_The tasks_
**A.** In the Stein's law article, what game does the author use to describe inflation and deflation taking turns?
**B.** Swap "the real economy" for "Main Street" in the part of the Stein's law article that opens with the words containing "By Justice Litle on" and closes with "prospects) runs aground.".
**C.** Condense the paragraph of the Stein's law article beginning "Another way to think of it" into a short bulleted list that keeps its main points.

_Page text_
Currency Crack-Ups And Stein’s Law

By Justice Litle on October 23, 2009 | More Posts By Justice Litle | Author's Website

Stein’s law states that “If something cannot go on forever, it will stop.” Mother Nature could soon be enforcing Stein’s law in both the equity and currency markets.

“If something cannot go on forever, it will stop.”
- Stein’s Law

This week we’ve been digging into the inflation/deflation question - laying out causes and effects, describing the various forces at work.

One of the things that’s become clear is that there is no simple “pick one” type resolution. The answer to whether we have inflation or deflation is “both.” In the short run, we are seeing inflation on Wall Street even as the real economy (as determined by things like wages, jobs and small business prospects) runs aground.

And in the longer term - i.e. the next few months, quarters and years - we are less likely to see a clear “winner” than to witness an ongoing wrestling match.

In other words, we could see repeated handoffs in terms of inflationary/deflationary sentiment. Inflation could take the lead for a while… then the deflationary mindset could roar back… then inflation could jump up off the mat and dominate once again.

Another way to think of it is like a giant game of pong. (Remember that old Atari video game with the paddles and the round controls?) When inflation progresses to a certain point, it runs into a wall and sentiment reverses. Then deflation takes over, progresses for a while, and the same thing happens. It hits a wall and the ball bounces back the other way.

Flouting Stein’s Law

Wall Street’s fondest desire would be to inflate paper assets to the moon (and perhaps send the dollar to zero in the process). If they could get away with sending the Dow straight to 20,000, I imagine they’d be happy to do it. Paper asset inflation, in practical terms, is an effective means of wealth transfer from the unaware many to the skilled and connected few.

_Recorded data_
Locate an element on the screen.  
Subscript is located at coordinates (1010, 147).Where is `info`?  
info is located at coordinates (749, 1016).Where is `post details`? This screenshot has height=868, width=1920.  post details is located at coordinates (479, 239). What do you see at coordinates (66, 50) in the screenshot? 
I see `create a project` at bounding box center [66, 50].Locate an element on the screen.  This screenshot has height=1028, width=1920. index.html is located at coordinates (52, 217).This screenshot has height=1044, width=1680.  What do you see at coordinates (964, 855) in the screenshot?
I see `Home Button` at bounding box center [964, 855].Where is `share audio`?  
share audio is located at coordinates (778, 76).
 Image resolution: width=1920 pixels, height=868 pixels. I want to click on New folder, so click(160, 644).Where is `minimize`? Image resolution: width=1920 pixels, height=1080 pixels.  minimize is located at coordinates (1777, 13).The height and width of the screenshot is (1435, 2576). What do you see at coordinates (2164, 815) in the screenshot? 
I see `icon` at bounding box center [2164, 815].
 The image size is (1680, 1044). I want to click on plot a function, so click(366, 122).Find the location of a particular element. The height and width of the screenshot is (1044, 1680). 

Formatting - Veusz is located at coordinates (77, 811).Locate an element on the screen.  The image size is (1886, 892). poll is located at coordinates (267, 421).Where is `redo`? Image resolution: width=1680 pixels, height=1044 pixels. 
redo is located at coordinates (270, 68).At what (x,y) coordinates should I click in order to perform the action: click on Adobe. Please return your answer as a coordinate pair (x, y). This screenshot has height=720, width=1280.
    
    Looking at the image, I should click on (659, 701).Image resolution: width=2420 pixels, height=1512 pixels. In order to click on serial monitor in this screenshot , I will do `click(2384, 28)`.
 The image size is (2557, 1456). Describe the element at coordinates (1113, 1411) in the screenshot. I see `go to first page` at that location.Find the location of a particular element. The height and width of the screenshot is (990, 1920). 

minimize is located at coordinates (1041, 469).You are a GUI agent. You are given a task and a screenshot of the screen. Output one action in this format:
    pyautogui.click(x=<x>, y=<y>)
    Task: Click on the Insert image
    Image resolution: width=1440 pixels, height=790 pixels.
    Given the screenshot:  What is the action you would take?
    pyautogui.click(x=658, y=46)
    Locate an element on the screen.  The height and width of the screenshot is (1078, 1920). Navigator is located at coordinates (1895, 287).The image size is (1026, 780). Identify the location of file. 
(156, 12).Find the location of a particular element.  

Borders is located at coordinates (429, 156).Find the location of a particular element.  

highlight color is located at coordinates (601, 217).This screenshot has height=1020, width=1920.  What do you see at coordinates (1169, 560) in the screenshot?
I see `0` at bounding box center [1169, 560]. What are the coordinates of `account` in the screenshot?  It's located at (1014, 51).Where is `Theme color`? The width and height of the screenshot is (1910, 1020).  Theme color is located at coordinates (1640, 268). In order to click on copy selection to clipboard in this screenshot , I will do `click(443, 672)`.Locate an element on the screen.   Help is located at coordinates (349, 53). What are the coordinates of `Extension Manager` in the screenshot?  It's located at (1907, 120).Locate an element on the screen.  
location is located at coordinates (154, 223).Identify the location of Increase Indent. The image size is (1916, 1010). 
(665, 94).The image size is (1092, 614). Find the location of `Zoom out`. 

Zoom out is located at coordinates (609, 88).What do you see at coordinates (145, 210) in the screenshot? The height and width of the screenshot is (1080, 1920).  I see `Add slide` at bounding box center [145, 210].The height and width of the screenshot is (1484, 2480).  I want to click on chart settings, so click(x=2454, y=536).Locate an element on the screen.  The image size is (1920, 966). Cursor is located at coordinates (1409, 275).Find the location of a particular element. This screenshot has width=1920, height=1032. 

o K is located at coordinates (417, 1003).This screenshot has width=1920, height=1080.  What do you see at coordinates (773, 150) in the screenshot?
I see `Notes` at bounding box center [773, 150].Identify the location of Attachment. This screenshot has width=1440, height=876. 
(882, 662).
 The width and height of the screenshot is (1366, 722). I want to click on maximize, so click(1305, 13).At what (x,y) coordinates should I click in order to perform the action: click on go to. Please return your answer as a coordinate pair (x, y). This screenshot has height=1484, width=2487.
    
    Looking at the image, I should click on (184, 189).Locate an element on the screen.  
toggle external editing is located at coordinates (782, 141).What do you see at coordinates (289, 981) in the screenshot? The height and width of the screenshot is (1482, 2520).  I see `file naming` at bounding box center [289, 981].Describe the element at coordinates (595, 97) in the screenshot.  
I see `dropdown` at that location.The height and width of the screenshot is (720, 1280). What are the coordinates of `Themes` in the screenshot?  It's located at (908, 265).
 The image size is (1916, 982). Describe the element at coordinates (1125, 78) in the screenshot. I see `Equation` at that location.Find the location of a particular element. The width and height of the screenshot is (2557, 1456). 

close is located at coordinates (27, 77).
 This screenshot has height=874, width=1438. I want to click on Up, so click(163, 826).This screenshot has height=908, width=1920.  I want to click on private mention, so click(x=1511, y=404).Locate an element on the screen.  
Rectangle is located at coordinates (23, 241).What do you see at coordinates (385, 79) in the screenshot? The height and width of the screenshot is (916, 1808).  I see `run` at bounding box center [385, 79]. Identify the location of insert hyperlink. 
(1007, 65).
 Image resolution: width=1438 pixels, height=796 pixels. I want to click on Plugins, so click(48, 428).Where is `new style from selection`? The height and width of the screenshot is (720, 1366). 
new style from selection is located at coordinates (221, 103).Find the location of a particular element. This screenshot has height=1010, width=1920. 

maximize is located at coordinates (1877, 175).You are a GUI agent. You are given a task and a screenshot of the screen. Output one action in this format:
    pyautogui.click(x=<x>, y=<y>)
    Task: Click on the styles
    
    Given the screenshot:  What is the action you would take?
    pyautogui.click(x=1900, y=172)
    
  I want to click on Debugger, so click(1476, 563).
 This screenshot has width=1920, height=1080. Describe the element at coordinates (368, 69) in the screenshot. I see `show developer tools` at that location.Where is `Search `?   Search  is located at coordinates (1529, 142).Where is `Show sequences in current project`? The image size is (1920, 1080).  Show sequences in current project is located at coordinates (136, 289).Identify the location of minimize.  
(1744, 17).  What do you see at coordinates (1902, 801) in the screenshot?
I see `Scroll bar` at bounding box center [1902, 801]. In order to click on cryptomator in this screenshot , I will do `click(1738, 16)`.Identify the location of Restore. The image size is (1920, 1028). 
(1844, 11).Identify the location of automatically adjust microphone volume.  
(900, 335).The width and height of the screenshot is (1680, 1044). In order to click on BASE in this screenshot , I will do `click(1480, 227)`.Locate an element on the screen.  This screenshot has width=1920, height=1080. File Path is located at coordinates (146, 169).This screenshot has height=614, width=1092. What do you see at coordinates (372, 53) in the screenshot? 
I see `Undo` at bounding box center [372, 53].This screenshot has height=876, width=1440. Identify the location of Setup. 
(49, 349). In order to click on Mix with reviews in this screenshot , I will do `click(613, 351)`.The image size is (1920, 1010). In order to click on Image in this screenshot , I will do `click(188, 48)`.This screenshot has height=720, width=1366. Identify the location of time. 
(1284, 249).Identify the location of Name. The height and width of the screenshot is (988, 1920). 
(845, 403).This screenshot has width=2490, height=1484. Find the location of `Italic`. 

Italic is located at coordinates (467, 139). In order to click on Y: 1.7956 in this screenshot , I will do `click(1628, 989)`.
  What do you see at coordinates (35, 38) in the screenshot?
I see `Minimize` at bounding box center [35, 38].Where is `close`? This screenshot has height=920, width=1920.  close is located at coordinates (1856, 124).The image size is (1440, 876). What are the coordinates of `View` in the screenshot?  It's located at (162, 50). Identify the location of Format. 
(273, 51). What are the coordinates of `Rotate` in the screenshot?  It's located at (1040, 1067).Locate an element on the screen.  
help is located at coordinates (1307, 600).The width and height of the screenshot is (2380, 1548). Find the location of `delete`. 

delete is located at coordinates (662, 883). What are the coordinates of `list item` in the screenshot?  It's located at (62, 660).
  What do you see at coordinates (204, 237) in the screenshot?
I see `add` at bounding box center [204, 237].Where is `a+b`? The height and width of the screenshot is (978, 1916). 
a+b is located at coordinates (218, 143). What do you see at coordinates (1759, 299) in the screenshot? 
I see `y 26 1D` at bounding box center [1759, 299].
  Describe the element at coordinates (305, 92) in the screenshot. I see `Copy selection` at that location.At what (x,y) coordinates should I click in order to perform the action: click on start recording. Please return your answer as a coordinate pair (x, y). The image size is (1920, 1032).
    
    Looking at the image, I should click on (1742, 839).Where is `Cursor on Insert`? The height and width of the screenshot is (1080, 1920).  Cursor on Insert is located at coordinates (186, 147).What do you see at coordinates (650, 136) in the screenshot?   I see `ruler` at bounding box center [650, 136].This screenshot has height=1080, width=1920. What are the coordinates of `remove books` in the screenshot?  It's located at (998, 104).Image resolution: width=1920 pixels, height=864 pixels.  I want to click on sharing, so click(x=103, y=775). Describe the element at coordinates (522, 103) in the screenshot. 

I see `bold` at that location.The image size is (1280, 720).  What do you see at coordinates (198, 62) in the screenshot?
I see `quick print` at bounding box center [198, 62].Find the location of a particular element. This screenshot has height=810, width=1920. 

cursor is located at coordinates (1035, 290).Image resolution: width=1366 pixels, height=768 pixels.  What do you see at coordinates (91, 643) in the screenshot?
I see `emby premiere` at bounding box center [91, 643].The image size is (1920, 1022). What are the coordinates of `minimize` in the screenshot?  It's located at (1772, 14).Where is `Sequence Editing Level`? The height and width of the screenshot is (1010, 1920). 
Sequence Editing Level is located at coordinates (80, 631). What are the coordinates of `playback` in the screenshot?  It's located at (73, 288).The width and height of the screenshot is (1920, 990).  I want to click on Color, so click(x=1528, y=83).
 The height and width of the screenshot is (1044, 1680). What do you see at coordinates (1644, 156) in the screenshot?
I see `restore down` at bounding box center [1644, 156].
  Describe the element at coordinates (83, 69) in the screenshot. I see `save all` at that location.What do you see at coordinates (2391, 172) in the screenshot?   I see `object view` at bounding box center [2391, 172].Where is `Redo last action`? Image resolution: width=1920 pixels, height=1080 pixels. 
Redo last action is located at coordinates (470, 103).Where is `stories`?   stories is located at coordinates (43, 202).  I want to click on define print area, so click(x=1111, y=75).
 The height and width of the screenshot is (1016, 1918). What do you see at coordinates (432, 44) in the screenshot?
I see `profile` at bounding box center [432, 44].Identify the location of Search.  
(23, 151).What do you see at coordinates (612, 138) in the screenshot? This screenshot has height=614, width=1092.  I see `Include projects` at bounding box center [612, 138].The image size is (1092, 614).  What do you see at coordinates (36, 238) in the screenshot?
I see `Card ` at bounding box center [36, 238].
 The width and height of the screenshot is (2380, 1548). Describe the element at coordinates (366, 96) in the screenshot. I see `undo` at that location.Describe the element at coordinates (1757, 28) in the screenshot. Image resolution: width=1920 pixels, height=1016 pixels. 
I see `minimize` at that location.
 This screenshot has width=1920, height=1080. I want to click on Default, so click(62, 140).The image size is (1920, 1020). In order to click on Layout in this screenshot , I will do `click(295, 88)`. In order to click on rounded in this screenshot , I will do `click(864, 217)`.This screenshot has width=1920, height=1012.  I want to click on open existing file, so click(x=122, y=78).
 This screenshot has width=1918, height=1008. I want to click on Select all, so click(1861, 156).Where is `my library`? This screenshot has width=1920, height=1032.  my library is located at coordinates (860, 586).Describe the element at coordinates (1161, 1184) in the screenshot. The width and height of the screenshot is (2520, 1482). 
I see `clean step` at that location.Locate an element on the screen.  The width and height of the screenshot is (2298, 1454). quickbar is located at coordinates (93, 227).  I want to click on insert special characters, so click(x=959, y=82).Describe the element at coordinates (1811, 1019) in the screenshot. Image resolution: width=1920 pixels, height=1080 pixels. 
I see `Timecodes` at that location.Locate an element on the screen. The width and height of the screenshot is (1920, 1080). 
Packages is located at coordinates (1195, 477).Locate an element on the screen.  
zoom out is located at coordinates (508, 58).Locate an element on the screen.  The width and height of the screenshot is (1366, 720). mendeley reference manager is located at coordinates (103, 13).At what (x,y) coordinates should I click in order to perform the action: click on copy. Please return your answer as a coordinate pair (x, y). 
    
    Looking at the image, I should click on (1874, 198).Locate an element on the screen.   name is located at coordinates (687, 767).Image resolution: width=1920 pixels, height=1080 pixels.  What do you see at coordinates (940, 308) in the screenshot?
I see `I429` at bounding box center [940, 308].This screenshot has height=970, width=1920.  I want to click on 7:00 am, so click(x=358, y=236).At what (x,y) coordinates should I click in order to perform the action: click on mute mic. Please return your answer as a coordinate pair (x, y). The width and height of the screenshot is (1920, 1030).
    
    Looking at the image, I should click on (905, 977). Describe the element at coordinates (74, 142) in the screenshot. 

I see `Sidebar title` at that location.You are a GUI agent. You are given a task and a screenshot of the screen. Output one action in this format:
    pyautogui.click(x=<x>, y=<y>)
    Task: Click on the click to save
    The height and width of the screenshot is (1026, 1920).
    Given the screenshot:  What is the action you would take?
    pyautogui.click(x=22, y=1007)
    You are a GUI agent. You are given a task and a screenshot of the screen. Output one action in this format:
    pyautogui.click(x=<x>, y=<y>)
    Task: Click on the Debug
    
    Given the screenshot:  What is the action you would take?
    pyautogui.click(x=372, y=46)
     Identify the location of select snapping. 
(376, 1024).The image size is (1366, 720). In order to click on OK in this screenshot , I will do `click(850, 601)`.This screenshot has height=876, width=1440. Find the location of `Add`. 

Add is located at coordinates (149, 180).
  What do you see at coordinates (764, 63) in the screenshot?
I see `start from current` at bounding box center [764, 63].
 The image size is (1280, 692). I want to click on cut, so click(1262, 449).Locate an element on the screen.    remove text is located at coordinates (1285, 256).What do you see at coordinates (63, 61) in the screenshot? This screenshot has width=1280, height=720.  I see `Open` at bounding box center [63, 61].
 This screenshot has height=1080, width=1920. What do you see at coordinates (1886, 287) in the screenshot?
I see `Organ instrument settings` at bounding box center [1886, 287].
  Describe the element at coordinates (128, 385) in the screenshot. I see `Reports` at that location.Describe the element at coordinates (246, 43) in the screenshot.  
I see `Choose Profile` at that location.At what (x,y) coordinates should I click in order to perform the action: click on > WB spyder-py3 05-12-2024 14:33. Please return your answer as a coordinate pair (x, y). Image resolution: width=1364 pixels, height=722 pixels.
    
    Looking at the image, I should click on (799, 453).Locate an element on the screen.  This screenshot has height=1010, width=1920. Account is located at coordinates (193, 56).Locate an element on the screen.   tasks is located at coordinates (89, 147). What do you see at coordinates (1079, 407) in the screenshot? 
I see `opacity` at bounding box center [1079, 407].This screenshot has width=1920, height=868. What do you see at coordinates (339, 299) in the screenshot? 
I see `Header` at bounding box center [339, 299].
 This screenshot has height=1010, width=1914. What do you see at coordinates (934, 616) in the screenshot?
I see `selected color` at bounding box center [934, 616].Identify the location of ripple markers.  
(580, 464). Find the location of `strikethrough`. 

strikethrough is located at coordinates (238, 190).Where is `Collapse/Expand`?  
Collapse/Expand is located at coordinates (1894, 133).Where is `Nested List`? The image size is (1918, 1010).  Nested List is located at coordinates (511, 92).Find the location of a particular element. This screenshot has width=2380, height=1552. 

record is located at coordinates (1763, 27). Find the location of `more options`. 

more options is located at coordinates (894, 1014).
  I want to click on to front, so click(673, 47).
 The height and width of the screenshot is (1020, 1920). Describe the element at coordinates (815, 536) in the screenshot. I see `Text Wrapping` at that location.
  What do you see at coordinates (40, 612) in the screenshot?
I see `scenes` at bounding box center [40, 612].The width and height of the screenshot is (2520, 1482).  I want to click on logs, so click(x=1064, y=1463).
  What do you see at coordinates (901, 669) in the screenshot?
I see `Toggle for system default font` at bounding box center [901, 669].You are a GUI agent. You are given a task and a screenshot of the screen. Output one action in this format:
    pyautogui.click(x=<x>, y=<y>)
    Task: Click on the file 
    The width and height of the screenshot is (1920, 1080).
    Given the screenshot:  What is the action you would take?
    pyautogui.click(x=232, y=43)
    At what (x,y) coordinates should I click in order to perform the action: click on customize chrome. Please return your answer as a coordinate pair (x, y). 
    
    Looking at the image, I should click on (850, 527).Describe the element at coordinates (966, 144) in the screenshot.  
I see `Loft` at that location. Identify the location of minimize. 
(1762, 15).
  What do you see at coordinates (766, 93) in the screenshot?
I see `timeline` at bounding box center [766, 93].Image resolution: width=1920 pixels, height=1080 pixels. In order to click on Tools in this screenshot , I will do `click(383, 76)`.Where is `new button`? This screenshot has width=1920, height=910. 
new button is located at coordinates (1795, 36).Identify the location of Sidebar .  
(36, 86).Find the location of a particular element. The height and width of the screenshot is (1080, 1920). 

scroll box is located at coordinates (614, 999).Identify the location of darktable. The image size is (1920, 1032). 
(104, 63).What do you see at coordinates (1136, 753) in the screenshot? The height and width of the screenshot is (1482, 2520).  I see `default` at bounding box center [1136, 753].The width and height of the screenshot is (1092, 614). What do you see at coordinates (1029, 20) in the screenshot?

_Results of the tasks_
**A.** A giant game of pong.

**B.**
By Justice Litle on October 23, 2009 | More Posts By Justice Litle | Author's Website

Stein’s law states that “If something cannot go on forever, it will stop.” Mother Nature could soon be enforcing Stein’s law in both the equity and currency markets.

“If something cannot go on forever, it will stop.”
- Stein’s Law

This week we’ve been digging into the inflation/deflation question - laying out causes and effects, describing the various forces at work.

One of the things that’s become clear is that there is no simple “pick one” type resolution. The answer to whether we have inflation or deflation is “both.” In the short run, we are seeing inflation on Wall Street even as Main Street (as determined by things like wages, jobs and small business prospects) runs aground.

**C.**
- The shifts resemble a giant game of pong, the old Atari paddle game.
- Inflation progresses to a certain point, hits a wall, and sentiment reverses.
- Deflation then takes over and progresses for a while.
- It also hits a wall, and the ball bounces back the other way.